Uma em cada 15 pessoas em Portugal tem estenose aórtica, o que significa que no Algarve devemos ter cerca de 30 mil casos de estenose aórtica, que nos próximos anos têm que ser tratados. Perante estes números, é urgente criar condições no SNS para tratar estes doentes na nossa região. Assim, o Algarve precisa de abrir a valência de cirurgia cardíaca e de ter mais uma sala de hemodinâmica, que permita dar início à implantação de TAVI. Tenho explicado esta necessidade junto dos decisores, aguardando investimentos em equipamentos e recursos humanos. Espero, em 2025, conseguir vencer um conjunto de barreiras que permitam dar início a esta atividade.
Foi responsável pelas X Jornadas de Cardiologia e HTA do Algarve, onde se abordou esta temática. Que outras mensagens também marcaram o evento?
O lema das X Jornadas de Cardiologia e Hipertensão do Algarve foi a interligação de cuidados. A abordagem da doença cardiovascular deve ser multidisciplinar, com uma forte interligação entre os cuidados primários e os hospitalares, com o envolvimento de médicos, enfermeiros, técnicos de diagnóstico e terapêutica e outros profissionais de saúde.

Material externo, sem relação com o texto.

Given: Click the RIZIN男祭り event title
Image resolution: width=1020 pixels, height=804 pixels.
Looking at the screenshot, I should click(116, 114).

Na prevenção cardiovascular foi salientada a importância do controlo da hipertensão, do benefício de novas terapêuticas para a diabetes e dislipidemia e das estratégias de desabituação tabágica na redução do risco cardiovascular. Tivemos um workshop que realçou a importância do diagnóstico e terapêutica da apneia do sono na prevenção cardiovascular. Foi destacada a importância do diagnóstico e estratégias terapêuticas nas arritmias cardíacas e o “estado da arte” dos dispositivos cardíacos eletrónicos implantáveis.
Na mesa sobre insuficiência cardíaca (IC) foi salientado o papel dos médicos de Medicina Geral e Familiar no diagnóstico de IC e de doença valvular cardíaca e foram dadas orientações sobre o diagnóstico de hipertensão pulmonar. Foi revista, numa mesa sobre imagem em Cardiologia, a importância de cada um dos exames imagiológicos no diagnóstico de diversas patologias cardíacas. Num simpósio sobre amiloidose cardíaca foram dadas indicações de como suspeitar, diagnosticar e referenciar esta patologia.
No âmbito da doença coronária foram abordadas as síndromes coronárias agudas e a importância da reabilitação cardíaca após enfarte miocárdio. Nas síndromes coronárias crónicas foi abordada a importância fundamental da terapêutica médica e em que circunstâncias se deve revascularizar. Por fim, as jornadas terminaram com uma conferência sobre “Novas abordagens invasivas da doença coronária”, na qual o Dr. Hugo Vinhas salientou a necessidade de se adequar a abordagem invasiva às comorbilidades do doente. Foram, sem dúvida, dois dias de jornadas que permitiram a melhoria da prestação de cuidados cardiovasculares na nossa região.